As some readers may be aware, last year, the National Labor Relations Board (the Board) reversed several Obama-era precedent setting cases bearing standards generally considered favorable to employees.  This included The Boeing Company, 365 NLRB No. 154 (2017) (overruling the Lutheran Heritage standard); PCC Structurals, Inc., 365 NLRB No. 160 (2017) (overruling the Specialty Healthcare standard); and Hy-Brand, 365 NLRB No. 156 (2017) (overruling the Browning-Ferris standard).  The Board also announced in December that it was making efforts to target additional cases for reconsideration moving forward.
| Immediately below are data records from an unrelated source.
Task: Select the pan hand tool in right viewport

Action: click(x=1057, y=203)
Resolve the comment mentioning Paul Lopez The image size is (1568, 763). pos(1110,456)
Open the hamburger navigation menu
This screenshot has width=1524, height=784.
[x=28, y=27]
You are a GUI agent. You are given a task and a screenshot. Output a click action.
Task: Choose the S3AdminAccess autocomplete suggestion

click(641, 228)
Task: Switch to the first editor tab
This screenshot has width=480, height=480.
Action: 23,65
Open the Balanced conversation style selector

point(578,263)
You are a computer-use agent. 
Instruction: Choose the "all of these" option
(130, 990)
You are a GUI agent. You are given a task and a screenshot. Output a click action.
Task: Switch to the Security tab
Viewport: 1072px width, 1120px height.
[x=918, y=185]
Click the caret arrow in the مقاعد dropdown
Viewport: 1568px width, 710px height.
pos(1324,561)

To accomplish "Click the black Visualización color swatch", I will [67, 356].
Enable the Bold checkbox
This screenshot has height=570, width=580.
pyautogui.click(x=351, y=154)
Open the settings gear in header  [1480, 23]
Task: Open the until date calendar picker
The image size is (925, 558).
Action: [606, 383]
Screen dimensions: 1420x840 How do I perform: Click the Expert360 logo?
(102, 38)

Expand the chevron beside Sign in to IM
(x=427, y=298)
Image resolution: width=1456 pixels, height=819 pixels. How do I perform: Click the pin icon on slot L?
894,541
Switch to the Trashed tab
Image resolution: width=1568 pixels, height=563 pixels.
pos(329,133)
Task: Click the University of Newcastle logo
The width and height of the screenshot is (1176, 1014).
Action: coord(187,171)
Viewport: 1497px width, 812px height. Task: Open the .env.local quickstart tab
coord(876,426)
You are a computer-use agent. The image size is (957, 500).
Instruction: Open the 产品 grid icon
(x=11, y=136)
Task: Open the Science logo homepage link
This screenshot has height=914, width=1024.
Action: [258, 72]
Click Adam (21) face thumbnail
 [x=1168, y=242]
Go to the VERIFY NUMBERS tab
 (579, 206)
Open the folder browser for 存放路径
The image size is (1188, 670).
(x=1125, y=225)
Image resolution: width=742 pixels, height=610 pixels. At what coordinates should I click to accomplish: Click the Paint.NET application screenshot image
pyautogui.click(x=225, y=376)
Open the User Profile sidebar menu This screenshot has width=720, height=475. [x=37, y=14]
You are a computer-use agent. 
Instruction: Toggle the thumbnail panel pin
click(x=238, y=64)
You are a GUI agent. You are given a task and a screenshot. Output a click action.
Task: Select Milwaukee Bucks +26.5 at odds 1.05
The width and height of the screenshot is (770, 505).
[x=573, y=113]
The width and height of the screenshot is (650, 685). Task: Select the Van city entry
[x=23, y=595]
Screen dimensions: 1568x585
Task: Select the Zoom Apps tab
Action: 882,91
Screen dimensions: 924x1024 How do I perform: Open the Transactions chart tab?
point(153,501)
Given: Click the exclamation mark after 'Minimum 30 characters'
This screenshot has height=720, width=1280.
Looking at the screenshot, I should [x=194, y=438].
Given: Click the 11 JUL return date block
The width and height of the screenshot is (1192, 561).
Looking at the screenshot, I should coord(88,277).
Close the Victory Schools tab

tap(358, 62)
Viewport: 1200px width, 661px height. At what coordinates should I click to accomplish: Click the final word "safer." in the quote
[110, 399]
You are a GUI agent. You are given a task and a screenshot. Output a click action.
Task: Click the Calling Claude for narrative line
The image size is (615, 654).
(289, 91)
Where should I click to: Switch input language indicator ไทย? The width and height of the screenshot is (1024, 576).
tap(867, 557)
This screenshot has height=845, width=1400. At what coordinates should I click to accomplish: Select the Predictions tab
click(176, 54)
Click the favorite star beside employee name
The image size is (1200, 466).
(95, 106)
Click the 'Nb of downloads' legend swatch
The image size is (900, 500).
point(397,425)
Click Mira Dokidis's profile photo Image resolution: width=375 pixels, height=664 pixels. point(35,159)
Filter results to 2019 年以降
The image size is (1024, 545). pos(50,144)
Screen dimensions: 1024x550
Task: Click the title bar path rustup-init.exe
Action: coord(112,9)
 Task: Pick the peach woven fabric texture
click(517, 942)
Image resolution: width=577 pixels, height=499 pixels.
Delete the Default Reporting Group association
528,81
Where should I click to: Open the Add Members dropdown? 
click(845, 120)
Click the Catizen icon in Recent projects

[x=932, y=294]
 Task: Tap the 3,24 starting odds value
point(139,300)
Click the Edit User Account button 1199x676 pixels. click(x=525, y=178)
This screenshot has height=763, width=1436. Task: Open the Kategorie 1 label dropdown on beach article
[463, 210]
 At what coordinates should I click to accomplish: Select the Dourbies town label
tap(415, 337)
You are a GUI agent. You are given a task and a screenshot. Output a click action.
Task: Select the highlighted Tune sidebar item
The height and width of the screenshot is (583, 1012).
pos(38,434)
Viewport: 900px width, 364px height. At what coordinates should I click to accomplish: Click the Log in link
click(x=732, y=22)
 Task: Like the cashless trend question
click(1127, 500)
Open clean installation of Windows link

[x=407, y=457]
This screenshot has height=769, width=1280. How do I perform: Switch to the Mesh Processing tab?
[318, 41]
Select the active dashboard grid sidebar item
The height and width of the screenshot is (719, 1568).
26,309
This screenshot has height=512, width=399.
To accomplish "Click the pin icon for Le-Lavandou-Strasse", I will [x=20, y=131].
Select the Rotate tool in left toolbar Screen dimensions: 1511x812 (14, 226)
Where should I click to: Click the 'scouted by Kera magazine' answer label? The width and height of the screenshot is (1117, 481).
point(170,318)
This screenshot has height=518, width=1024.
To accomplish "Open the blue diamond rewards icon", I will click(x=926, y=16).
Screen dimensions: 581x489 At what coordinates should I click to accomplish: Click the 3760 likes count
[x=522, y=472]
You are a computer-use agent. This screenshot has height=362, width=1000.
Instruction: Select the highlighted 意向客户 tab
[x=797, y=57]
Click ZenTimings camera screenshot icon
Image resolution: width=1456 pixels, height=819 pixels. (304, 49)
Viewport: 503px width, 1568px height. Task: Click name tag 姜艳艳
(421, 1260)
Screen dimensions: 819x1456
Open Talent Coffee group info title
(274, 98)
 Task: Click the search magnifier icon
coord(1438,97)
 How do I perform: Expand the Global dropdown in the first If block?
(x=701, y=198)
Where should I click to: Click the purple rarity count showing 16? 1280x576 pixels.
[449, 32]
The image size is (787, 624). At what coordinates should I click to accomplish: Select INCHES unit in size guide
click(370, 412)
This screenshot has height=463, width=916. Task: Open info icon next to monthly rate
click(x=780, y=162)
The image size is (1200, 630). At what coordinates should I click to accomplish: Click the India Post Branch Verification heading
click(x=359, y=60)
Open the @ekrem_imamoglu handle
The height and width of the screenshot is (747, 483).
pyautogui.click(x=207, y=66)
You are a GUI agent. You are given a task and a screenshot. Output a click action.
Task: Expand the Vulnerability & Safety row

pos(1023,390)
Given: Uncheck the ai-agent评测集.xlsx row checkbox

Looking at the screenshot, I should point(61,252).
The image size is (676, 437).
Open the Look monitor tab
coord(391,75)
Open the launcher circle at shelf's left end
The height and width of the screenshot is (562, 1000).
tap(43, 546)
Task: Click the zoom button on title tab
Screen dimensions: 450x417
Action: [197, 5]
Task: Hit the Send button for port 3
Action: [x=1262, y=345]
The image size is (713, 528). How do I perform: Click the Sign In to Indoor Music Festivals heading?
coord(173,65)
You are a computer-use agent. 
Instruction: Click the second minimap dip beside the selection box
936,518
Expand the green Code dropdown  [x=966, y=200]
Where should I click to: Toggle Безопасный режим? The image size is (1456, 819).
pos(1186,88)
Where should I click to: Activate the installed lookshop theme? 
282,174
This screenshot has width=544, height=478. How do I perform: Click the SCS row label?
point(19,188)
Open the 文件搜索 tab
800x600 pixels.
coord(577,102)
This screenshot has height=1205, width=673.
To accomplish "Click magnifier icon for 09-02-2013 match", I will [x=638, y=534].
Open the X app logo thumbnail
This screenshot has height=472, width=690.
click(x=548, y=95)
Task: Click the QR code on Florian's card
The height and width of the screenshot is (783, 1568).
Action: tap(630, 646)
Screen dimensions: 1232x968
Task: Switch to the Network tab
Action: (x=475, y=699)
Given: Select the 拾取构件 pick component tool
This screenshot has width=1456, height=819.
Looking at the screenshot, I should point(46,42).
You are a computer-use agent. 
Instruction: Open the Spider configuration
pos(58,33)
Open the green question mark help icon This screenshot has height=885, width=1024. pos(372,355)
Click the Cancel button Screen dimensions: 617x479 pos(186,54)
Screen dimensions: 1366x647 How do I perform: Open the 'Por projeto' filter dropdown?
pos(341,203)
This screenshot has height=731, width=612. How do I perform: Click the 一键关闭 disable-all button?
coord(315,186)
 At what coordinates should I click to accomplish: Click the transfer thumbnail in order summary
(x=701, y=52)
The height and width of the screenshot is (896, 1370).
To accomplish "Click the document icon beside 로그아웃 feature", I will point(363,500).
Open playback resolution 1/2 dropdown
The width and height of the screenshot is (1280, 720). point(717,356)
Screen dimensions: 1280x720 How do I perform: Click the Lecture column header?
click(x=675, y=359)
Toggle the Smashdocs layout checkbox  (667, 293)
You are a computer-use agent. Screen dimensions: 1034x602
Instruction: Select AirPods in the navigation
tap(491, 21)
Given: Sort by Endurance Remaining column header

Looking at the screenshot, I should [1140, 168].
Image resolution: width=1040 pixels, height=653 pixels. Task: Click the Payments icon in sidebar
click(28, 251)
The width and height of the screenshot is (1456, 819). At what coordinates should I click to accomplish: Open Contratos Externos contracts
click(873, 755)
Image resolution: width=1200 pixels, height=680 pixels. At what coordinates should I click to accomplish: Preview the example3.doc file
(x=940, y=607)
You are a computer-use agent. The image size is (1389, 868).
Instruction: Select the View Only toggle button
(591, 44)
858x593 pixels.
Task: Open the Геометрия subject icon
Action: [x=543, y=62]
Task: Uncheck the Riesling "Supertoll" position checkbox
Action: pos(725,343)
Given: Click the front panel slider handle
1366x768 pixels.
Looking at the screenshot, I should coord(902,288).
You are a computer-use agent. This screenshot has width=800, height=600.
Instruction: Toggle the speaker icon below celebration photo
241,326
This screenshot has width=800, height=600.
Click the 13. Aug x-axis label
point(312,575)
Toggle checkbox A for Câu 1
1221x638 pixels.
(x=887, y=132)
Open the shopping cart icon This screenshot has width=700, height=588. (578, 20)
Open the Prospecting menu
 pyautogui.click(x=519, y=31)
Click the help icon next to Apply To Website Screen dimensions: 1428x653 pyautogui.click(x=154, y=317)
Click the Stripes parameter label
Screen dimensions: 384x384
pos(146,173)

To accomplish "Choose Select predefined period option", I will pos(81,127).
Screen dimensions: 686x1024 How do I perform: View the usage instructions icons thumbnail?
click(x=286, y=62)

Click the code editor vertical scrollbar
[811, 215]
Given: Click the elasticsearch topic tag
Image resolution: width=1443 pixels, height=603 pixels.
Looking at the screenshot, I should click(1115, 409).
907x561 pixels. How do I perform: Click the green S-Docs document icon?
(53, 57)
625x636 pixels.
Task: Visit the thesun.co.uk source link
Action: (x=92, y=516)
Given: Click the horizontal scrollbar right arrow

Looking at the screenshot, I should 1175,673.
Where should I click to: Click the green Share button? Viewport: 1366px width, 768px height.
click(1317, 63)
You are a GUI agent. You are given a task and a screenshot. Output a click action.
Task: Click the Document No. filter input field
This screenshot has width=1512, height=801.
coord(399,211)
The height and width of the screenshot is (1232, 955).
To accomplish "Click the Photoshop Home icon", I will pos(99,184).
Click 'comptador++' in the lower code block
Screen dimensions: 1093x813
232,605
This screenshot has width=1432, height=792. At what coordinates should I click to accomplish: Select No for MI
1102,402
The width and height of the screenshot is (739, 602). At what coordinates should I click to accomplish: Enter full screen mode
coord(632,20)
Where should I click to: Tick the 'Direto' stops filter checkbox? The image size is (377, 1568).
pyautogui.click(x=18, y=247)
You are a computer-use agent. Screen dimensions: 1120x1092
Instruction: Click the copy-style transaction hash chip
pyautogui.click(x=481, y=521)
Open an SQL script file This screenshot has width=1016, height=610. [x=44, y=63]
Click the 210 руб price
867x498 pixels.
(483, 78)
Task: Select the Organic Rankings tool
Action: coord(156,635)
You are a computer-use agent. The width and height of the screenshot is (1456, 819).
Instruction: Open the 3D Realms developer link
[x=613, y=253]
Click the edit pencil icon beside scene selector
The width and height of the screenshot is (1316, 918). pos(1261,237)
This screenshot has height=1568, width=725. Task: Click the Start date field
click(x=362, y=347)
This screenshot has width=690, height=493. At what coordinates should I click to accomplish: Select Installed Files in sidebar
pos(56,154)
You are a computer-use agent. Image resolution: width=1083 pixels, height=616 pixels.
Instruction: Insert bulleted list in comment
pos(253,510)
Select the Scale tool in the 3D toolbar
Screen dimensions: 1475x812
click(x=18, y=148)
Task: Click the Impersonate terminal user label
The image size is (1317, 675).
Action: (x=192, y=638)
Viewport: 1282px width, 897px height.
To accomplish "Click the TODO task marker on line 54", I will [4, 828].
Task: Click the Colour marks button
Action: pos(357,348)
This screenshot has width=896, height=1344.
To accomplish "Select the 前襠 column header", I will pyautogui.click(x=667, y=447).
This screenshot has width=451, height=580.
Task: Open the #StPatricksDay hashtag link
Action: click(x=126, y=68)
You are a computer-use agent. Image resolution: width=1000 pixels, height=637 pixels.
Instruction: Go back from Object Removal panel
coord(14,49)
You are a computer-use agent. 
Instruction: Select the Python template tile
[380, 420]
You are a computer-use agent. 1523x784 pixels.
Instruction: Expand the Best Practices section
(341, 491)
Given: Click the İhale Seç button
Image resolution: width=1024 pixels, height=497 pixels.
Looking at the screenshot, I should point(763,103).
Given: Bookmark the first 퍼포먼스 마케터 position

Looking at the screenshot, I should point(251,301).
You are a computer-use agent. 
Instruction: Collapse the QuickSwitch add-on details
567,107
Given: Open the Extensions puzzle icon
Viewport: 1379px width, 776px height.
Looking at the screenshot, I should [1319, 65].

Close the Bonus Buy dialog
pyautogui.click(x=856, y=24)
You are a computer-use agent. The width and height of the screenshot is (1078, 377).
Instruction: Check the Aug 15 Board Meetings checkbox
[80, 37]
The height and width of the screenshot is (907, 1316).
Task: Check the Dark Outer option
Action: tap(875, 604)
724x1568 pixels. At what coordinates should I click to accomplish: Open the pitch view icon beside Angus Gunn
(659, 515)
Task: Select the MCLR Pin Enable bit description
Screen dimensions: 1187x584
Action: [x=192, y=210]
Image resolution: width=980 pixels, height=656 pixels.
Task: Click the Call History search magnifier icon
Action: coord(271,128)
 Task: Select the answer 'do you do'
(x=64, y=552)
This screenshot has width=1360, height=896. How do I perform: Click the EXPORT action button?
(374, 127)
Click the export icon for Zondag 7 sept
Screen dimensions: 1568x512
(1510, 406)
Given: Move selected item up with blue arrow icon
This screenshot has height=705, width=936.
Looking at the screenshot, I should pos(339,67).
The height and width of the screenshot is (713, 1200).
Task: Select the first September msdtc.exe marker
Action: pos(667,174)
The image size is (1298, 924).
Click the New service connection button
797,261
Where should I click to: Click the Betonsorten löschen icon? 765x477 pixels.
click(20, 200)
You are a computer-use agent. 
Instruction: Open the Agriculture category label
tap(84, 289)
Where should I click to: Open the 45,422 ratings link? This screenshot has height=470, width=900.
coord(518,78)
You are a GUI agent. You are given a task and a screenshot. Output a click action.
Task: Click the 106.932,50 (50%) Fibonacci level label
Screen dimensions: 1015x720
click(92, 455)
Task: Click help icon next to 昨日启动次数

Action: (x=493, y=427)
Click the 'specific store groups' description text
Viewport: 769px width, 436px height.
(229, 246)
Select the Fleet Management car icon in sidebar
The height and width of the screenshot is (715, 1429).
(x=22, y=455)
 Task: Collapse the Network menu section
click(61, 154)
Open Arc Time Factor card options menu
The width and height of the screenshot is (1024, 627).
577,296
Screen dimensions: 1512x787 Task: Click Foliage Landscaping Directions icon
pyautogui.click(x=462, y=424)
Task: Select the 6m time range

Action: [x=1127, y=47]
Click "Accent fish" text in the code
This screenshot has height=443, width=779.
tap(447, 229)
Currently, the Board is continuing down this path by poising itself to reconsider and perhaps overturn Purple Communications, Inc., 361 NLRB 1050 (2014).  Purple Communications overruled Register Guard, 351 NLRB No. 1110 (2007), which generally permitted employers to restrict employees from using work email systems for Section 7 activity.  By contrast, the Purple Communications Board held that employees granted use of work email systems have a presumptive statutory right to use those email systems for Section 7-protected activity.  (Some restrictions on this right may be justifiable if the employer demonstrates that they are due to “special circumstances necessary to maintain production or discipline.”)  Indeed, the Board included Purple Communications among the cases it showed interest in revisiting this past December.

On August 1, the Board issued a Notice of Invitation to File Briefs in Caesars Entertainment Corporation, Case No. 28-CA-060841, concerning whether it should overturn Purple Communications and return to the holding in Register Guard.  The announcement also asks several questions to which the Board seeks input, including:

  • Whether the Board should adhere to, modify, or overrule Purple Communications;
  • If the Board overrules Purple Communications, what standard governing employee use of work email should it adopt;
  • If the Board returns to Register Guard, should it carve out exceptions for situations in which employees’ ability to communicate apart from an employer’s email system is limited; and
  • Whether the Board should consider and apply different standards to an employee’s use of an employer’s “computer resources” apart from email systems, and what any such standards should be.

Briefs in response to the Board’s announcement must be filed by September 5, 2018.